San Francisco City Hall's vast machinery went into overdrive after police questioned Sheriff Ross Mirkarimi about a Dec. 31 argument during which he bruised wife Eliana Lopez's right arm. A neighbor videotaped the bruise and later contacted the police. District Attorney George Gascon filed three misdemeanor charges against Mirkarimi for domestic violence battery of his wife, child endangerment (because the couple's son was present) and dissuading a witness (presumably Lopez).
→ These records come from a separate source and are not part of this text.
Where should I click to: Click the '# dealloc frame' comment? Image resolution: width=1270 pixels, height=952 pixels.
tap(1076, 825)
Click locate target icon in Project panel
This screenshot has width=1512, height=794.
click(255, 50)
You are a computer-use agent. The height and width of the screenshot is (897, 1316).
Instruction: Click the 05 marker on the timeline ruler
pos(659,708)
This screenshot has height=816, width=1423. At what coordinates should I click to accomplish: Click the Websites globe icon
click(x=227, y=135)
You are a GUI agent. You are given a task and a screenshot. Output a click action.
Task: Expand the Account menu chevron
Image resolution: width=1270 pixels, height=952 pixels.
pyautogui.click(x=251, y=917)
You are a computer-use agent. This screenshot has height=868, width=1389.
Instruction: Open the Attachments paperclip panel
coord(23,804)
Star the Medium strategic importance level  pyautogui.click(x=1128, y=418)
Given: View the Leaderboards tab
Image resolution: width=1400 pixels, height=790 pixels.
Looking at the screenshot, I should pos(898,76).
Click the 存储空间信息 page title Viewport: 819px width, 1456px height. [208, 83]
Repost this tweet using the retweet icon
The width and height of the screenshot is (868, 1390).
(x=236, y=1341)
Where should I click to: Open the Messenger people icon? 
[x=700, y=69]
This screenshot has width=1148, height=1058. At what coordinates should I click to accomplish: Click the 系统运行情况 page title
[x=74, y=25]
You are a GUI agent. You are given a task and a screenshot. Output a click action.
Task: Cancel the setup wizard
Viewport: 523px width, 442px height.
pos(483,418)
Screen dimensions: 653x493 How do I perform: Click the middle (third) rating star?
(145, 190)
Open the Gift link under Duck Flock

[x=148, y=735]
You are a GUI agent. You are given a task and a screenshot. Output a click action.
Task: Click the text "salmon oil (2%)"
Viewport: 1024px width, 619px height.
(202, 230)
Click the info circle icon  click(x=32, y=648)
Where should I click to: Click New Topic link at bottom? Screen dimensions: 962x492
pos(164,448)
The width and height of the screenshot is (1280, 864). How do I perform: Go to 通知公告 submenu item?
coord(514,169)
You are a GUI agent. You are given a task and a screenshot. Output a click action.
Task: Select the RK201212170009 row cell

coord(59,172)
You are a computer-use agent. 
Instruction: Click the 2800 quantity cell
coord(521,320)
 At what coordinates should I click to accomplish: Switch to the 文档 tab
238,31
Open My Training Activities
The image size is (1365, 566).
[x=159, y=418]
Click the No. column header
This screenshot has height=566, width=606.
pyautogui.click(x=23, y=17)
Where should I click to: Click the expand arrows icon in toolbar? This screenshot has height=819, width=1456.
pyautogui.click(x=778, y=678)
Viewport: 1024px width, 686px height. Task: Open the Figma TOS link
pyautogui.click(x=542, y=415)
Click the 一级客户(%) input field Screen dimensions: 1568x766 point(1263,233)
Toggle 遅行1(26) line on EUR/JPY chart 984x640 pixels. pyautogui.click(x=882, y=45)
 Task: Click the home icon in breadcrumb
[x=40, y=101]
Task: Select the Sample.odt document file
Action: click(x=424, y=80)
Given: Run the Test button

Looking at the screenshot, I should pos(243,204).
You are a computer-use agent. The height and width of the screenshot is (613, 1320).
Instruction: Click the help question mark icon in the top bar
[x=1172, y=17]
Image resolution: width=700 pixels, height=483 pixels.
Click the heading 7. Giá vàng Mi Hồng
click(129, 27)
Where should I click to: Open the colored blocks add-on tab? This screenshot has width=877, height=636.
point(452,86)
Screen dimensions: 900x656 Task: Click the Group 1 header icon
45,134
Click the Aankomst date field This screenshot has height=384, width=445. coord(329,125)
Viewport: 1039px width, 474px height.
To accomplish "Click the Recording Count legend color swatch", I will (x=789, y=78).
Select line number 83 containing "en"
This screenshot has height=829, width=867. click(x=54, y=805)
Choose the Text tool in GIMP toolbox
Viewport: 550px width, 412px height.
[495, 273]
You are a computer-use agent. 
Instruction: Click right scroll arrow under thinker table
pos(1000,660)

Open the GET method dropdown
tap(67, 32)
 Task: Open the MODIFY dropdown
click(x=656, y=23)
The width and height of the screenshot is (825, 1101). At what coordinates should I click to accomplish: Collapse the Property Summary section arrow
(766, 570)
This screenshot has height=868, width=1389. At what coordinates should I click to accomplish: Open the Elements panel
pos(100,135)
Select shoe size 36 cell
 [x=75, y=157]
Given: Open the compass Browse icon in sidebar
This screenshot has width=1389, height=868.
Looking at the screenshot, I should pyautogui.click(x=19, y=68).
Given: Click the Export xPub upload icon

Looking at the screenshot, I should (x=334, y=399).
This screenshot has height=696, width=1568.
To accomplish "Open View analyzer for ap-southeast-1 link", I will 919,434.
San Francisco truly is the city that knows how -- to overreact.

In March, Mirkarimi pleaded guilty to one misdemeanor charge of false imprisonment -- a plea bargain that usually allows law enforcement officers to keep their jobs.

Mayor Ed Lee asked the newly elected sheriff to resign. When Mirkarimi refused, Lee asked the city Ethics Commission to consider "official misconduct" charges against the sheriff and recommend whether the Board of Supervisors should fire him. In August, the ethics panel ruled 4-1 against Mirkarimi. On Tuesday, the supervisors will vote on Mirkarimi's fate. If nine supes vote against him, Mirkarimi will lose his post.

Insiders have trouble naming three supes likely to vote to keep Mirkarimi or conjure a legal excuse to recuse themselves. Any politician savvy enough to win elective office in City Hall probably does not want to anger anti-domestic violence groups.

Besides, to many voters, this issue is a no-brainer; Mirkarimi pleaded guilty. As ethics Commissioner Paul Renne put it, "voters would be shocked if we said a public official who had pleaded guilty to false imprisonment was not guilty of official misconduct."

Under different circumstances, I would expect to make the same arguments myself. ?But the circumstances in this drama demand context. ?To start, Mirkarimi bruised his wife's arm. As far as we know, that's it. I believe that it is possible for a spouse to bruise a spouse's arm without committing domestic violence.

When in doubt, ask the spouse. Lopez testified under oath that her husband never hurt her. She never asked authorities to intervene. She did not want the restraining order that kept the couple apart until it was lifted after seven months.

Advocates for domestic violence victims had contended that victims often lie out of fear, under an abuser's sway or to protect their accusers. But after Lopez, a telenovela actress, took the couple's son for a monthslong hiatus in her native Venezuela, she returned with a fierce (not timid) commitment to resume her marriage despite the system's efforts to break her family apart.